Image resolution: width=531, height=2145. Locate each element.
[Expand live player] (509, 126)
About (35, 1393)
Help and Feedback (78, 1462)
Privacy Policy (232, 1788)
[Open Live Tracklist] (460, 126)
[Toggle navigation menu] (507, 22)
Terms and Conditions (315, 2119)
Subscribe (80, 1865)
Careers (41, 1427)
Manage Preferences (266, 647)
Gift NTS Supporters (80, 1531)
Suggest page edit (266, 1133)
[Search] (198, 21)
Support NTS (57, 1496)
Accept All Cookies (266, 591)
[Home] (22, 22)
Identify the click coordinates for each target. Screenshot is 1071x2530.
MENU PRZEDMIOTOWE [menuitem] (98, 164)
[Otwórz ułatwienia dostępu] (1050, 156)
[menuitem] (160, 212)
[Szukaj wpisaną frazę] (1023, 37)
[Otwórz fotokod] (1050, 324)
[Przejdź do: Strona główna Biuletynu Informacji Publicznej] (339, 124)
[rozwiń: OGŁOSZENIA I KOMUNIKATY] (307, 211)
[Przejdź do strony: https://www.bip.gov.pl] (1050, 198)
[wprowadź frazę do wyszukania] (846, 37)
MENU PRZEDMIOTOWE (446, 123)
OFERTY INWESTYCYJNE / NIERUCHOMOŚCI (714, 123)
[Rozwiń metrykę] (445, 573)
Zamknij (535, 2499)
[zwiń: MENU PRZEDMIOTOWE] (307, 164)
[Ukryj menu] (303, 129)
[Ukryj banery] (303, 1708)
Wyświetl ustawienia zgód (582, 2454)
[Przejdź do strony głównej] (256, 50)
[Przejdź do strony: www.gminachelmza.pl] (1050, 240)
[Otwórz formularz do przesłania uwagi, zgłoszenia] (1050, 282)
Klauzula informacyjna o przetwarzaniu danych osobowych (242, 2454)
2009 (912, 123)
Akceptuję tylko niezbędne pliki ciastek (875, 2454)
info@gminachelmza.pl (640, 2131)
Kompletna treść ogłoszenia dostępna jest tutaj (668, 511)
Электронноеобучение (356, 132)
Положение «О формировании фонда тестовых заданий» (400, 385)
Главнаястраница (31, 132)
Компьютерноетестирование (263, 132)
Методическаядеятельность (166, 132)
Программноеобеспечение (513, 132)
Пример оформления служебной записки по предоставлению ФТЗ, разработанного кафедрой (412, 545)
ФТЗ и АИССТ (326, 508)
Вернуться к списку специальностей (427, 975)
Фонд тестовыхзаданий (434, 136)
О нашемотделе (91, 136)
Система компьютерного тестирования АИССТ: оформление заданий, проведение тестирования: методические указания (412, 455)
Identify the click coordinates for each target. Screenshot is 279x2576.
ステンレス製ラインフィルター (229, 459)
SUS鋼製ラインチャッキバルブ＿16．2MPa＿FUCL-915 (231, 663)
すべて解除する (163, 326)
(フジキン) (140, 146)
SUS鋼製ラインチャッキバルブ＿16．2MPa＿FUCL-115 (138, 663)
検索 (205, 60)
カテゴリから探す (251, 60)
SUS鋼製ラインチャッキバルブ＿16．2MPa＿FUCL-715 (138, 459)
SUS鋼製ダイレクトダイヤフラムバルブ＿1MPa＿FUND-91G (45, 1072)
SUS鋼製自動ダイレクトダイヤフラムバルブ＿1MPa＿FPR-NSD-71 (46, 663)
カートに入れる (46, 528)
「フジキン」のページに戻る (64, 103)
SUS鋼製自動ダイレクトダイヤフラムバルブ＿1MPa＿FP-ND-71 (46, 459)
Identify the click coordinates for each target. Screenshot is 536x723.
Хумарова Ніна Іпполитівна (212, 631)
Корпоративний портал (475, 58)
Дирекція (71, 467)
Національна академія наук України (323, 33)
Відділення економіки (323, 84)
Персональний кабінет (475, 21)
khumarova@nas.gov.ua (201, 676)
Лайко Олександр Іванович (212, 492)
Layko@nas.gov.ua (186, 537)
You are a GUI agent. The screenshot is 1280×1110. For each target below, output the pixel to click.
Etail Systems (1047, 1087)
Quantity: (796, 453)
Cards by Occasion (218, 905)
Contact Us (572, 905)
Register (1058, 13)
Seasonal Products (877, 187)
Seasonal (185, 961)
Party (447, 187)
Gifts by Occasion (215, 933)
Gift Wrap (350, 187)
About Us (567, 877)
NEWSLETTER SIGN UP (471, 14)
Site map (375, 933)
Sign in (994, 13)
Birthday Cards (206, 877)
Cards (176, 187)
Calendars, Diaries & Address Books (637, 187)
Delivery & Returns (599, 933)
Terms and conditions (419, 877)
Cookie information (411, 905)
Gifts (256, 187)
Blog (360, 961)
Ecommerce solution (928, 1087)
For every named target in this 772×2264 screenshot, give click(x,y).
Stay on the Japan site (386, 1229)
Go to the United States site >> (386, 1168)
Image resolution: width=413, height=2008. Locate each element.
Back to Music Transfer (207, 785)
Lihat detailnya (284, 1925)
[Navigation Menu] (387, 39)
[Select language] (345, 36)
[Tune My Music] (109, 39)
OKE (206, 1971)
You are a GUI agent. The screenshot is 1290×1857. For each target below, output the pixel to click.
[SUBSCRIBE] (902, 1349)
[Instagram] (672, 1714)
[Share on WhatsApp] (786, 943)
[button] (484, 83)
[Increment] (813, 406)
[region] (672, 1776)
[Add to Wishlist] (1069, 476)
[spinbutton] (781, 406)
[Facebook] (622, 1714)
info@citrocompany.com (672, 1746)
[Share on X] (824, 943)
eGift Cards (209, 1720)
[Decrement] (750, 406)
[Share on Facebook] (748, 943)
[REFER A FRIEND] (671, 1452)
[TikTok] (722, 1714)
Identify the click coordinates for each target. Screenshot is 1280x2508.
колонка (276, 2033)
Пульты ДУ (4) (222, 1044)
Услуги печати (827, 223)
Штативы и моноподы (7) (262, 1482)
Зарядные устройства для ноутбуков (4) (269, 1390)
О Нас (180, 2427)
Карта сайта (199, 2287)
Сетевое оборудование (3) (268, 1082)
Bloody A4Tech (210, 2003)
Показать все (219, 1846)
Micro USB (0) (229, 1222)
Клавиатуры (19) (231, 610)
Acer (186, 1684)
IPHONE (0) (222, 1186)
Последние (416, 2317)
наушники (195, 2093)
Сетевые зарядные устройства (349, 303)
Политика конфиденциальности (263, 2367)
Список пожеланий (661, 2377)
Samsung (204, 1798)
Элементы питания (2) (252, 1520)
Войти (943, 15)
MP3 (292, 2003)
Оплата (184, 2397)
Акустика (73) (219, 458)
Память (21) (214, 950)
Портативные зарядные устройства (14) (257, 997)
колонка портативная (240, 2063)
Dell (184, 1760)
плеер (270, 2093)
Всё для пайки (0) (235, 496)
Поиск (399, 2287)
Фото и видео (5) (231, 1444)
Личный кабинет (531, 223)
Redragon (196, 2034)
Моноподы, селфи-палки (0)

◇ ◇ ◇ ◇ ◇ ◇ ◇

§ Required task
Copy out the entire listing above word for word, every line.

§ Result of the exercise
Image resolution: width=531, height=2145. Locate each element.
[Expand live player] (509, 126)
About (35, 1393)
Help and Feedback (78, 1462)
Privacy Policy (232, 1788)
[Open Live Tracklist] (460, 126)
[Toggle navigation menu] (507, 22)
Terms and Conditions (315, 2119)
Subscribe (80, 1865)
Careers (41, 1427)
Manage Preferences (266, 647)
Gift NTS Supporters (80, 1531)
Suggest page edit (266, 1133)
[Search] (198, 21)
Support NTS (57, 1496)
Accept All Cookies (266, 591)
[Home] (22, 22)
Identify the click coordinates for each target. Screenshot is 1071x2530.
MENU PRZEDMIOTOWE [menuitem] (98, 164)
[Otwórz ułatwienia dostępu] (1050, 156)
[menuitem] (160, 212)
[Szukaj wpisaną frazę] (1023, 37)
[Otwórz fotokod] (1050, 324)
[Przejdź do: Strona główna Biuletynu Informacji Publicznej] (339, 124)
[rozwiń: OGŁOSZENIA I KOMUNIKATY] (307, 211)
[Przejdź do strony: https://www.bip.gov.pl] (1050, 198)
[wprowadź frazę do wyszukania] (846, 37)
MENU PRZEDMIOTOWE (446, 123)
OFERTY INWESTYCYJNE / NIERUCHOMOŚCI (714, 123)
[Rozwiń metrykę] (445, 573)
Zamknij (535, 2499)
[zwiń: MENU PRZEDMIOTOWE] (307, 164)
[Ukryj menu] (303, 129)
[Ukryj banery] (303, 1708)
Wyświetl ustawienia zgód (582, 2454)
[Przejdź do strony głównej] (256, 50)
[Przejdź do strony: www.gminachelmza.pl] (1050, 240)
[Otwórz formularz do przesłania uwagi, zgłoszenia] (1050, 282)
Klauzula informacyjna o przetwarzaniu danych osobowych (242, 2454)
2009 (912, 123)
Akceptuję tylko niezbędne pliki ciastek (875, 2454)
info@gminachelmza.pl (640, 2131)
Kompletna treść ogłoszenia dostępna jest tutaj (668, 511)
Электронноеобучение (356, 132)
Положение «О формировании фонда тестовых заданий» (400, 385)
Главнаястраница (31, 132)
Компьютерноетестирование (263, 132)
Методическаядеятельность (166, 132)
Программноеобеспечение (513, 132)
Пример оформления служебной записки по предоставлению ФТЗ, разработанного кафедрой (412, 545)
ФТЗ и АИССТ (326, 508)
Вернуться к списку специальностей (427, 975)
Фонд тестовыхзаданий (434, 136)
О нашемотделе (91, 136)
Система компьютерного тестирования АИССТ: оформление заданий, проведение тестирования: методические указания (412, 455)
Identify the click coordinates for each target. Screenshot is 279x2576.
ステンレス製ラインフィルター (229, 459)
SUS鋼製ラインチャッキバルブ＿16．2MPa＿FUCL-915 (231, 663)
すべて解除する (163, 326)
(フジキン) (140, 146)
SUS鋼製ラインチャッキバルブ＿16．2MPa＿FUCL-115 (138, 663)
検索 (205, 60)
カテゴリから探す (251, 60)
SUS鋼製ラインチャッキバルブ＿16．2MPa＿FUCL-715 (138, 459)
SUS鋼製ダイレクトダイヤフラムバルブ＿1MPa＿FUND-91G (45, 1072)
SUS鋼製自動ダイレクトダイヤフラムバルブ＿1MPa＿FPR-NSD-71 (46, 663)
カートに入れる (46, 528)
「フジキン」のページに戻る (64, 103)
SUS鋼製自動ダイレクトダイヤフラムバルブ＿1MPa＿FP-ND-71 (46, 459)
Identify the click coordinates for each target. Screenshot is 536x723.
Хумарова Ніна Іпполитівна (212, 631)
Корпоративний портал (475, 58)
Дирекція (71, 467)
Національна академія наук України (323, 33)
Відділення економіки (323, 84)
Персональний кабінет (475, 21)
khumarova@nas.gov.ua (201, 676)
Лайко Олександр Іванович (212, 492)
Layko@nas.gov.ua (186, 537)
You are a GUI agent. The screenshot is 1280×1110. For each target below, output the pixel to click.
Etail Systems (1047, 1087)
Quantity: (796, 453)
Cards by Occasion (218, 905)
Contact Us (572, 905)
Register (1058, 13)
Seasonal Products (877, 187)
Seasonal (185, 961)
Party (447, 187)
Gifts by Occasion (215, 933)
Gift Wrap (350, 187)
About Us (567, 877)
NEWSLETTER SIGN UP (471, 14)
Site map (375, 933)
Sign in (994, 13)
Birthday Cards (206, 877)
Cards (176, 187)
Calendars, Diaries & Address Books (637, 187)
Delivery & Returns (599, 933)
Terms and conditions (419, 877)
Cookie information (411, 905)
Gifts (256, 187)
Blog (360, 961)
Ecommerce solution (928, 1087)
For every named target in this 772×2264 screenshot, give click(x,y).
Stay on the Japan site (386, 1229)
Go to the United States site >> (386, 1168)
Image resolution: width=413, height=2008. Locate each element.
Back to Music Transfer (207, 785)
Lihat detailnya (284, 1925)
[Navigation Menu] (387, 39)
[Select language] (345, 36)
[Tune My Music] (109, 39)
OKE (206, 1971)
You are a GUI agent. The screenshot is 1290×1857. For each target below, output the pixel to click.
[SUBSCRIBE] (902, 1349)
[Instagram] (672, 1714)
[Share on WhatsApp] (786, 943)
[button] (484, 83)
[Increment] (813, 406)
[region] (672, 1776)
[Add to Wishlist] (1069, 476)
[spinbutton] (781, 406)
[Facebook] (622, 1714)
info@citrocompany.com (672, 1746)
[Share on X] (824, 943)
eGift Cards (209, 1720)
[Decrement] (750, 406)
[Share on Facebook] (748, 943)
[REFER A FRIEND] (671, 1452)
[TikTok] (722, 1714)
Identify the click coordinates for each target. Screenshot is 1280x2508.
колонка (276, 2033)
Пульты ДУ (4) (222, 1044)
Услуги печати (827, 223)
Штативы и моноподы (7) (262, 1482)
Зарядные устройства для ноутбуков (4) (269, 1390)
О Нас (180, 2427)
Карта сайта (199, 2287)
Сетевое оборудование (3) (268, 1082)
Bloody A4Tech (210, 2003)
Показать все (219, 1846)
Micro USB (0) (229, 1222)
Клавиатуры (19) (231, 610)
Acer (186, 1684)
IPHONE (0) (222, 1186)
Последние (416, 2317)
наушники (195, 2093)
Сетевые зарядные устройства (349, 303)
Политика конфиденциальности (263, 2367)
Список пожеланий (661, 2377)
Samsung (204, 1798)
Элементы питания (2) (252, 1520)
Войти (943, 15)
MP3 (292, 2003)
Оплата (184, 2397)
Акустика (73) (219, 458)
Память (21) (214, 950)
Портативные зарядные устройства (14) (257, 997)
колонка портативная (240, 2063)
Dell (184, 1760)
плеер (270, 2093)
Всё для пайки (0) (235, 496)
Поиск (399, 2287)
Фото и видео (5) (231, 1444)
Личный кабинет (531, 223)
Redragon (196, 2034)
Моноподы, селфи-палки (0)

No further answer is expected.